[[ RECORDS FOR THE TASK, beginning ]]
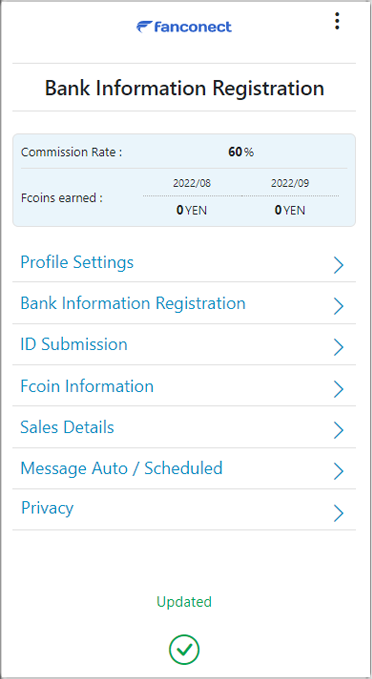The image size is (372, 679).
Task: Click the 60% commission rate value
Action: (x=241, y=152)
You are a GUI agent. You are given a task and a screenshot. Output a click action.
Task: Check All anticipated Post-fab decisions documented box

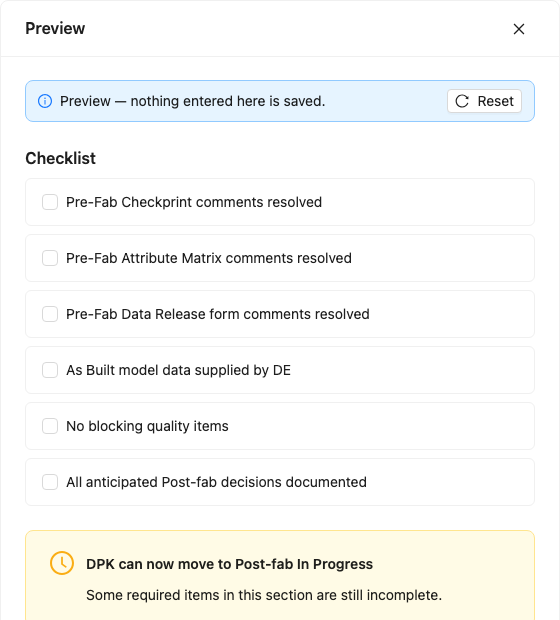point(50,482)
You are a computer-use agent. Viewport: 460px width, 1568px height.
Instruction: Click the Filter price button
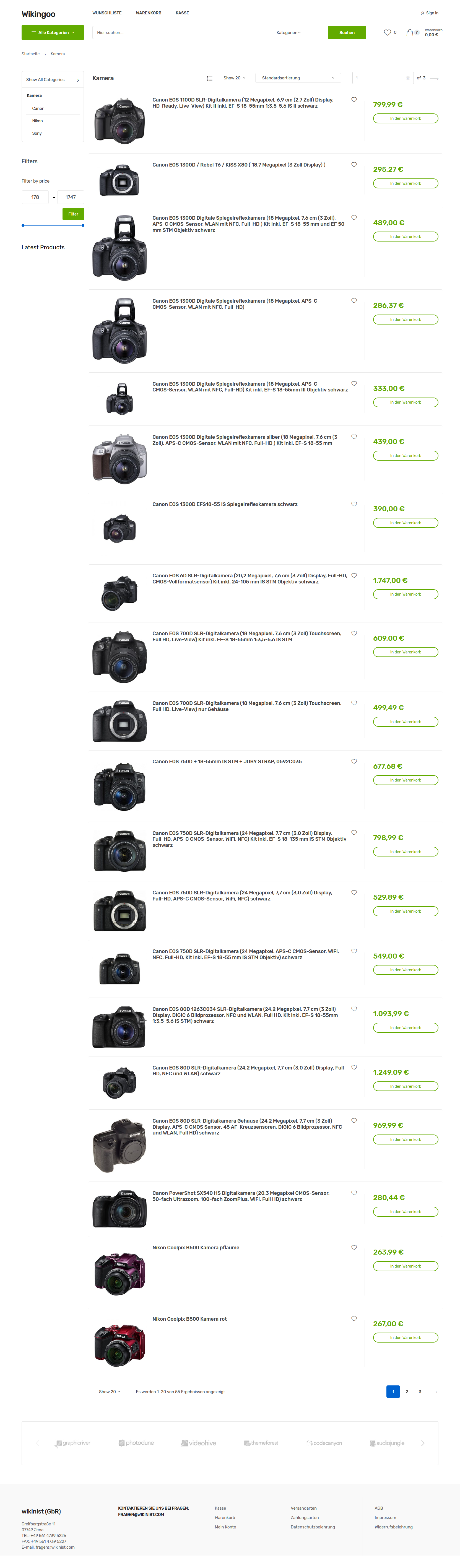pyautogui.click(x=73, y=214)

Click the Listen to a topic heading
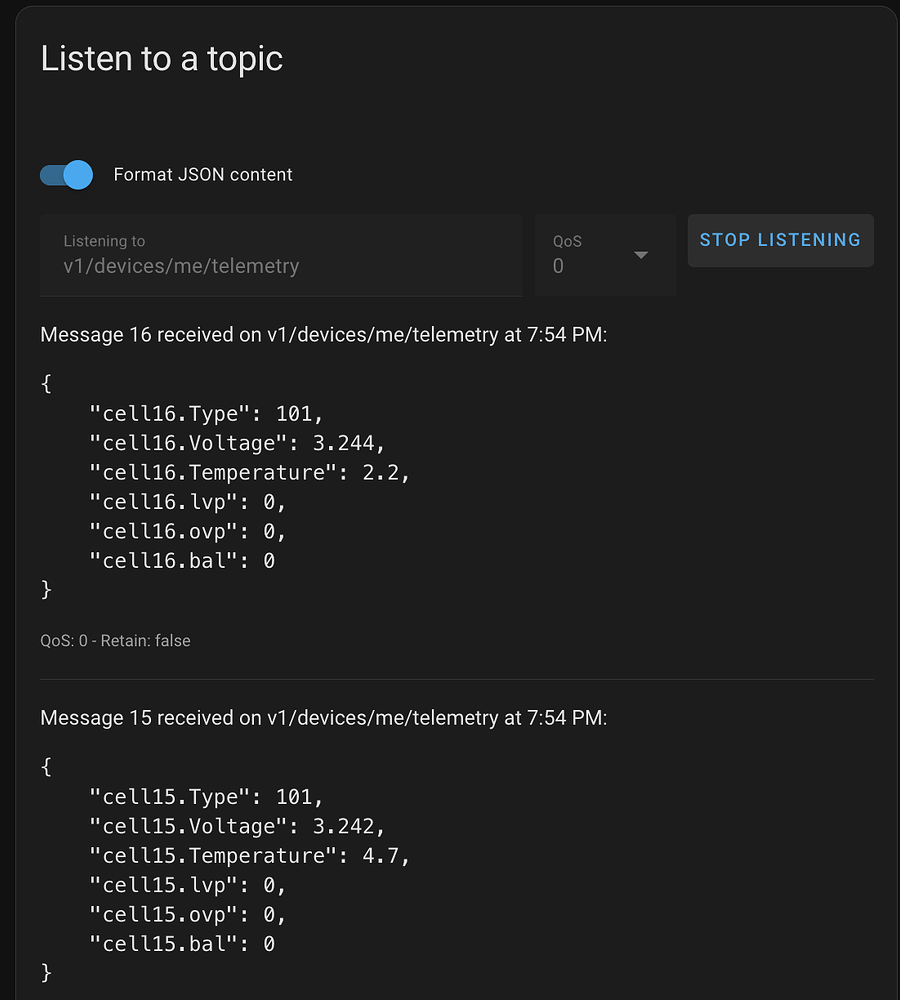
[[ RECORDS FOR THE TASK, end ]]
# WHAT IS REQUIRED:
Pictures are not part of the answer. Restate word for word the lines from the one with "You are a GUI" through the last line of the records.

# FINAL ANSWER:
You are a GUI agent. You are given a task and a screenshot. Output a click action.
Task: Check All anticipated Post-fab decisions documented box

point(50,482)
You are a computer-use agent. Viewport: 460px width, 1568px height.
Instruction: Click the Filter price button
pyautogui.click(x=73, y=214)

Click the Listen to a topic heading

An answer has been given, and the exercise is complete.